Work required -
Before answering, work out how many lines below contain the string "agent"; the reply is that number alone.

(Data records begins)

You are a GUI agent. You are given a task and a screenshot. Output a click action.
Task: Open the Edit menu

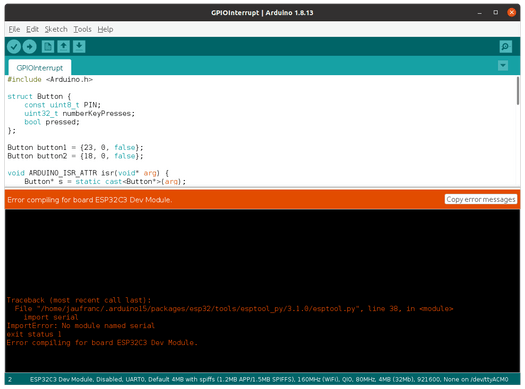click(x=32, y=29)
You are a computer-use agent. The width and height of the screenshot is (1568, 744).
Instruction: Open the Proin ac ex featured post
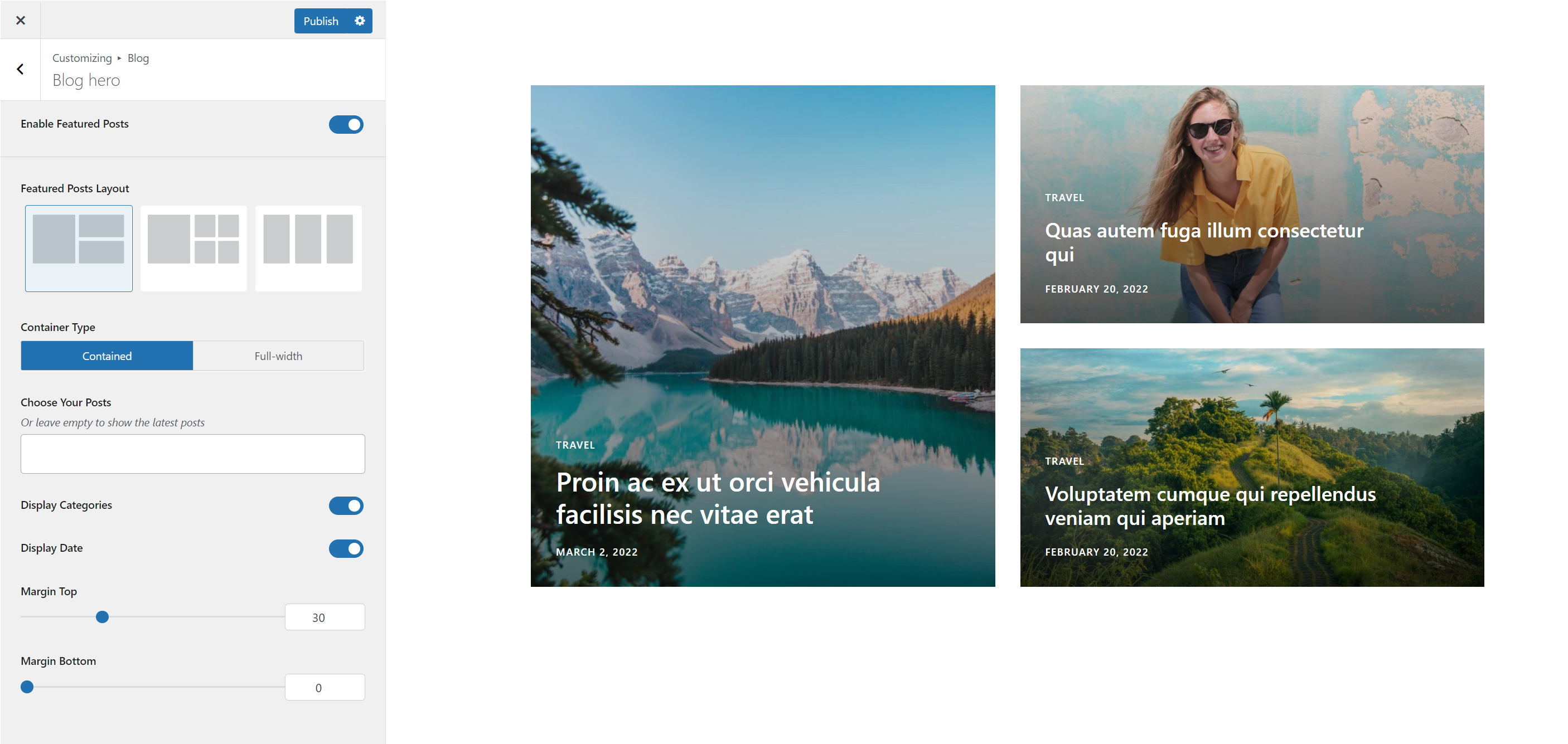718,499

(Data records ends)

The completed task -
2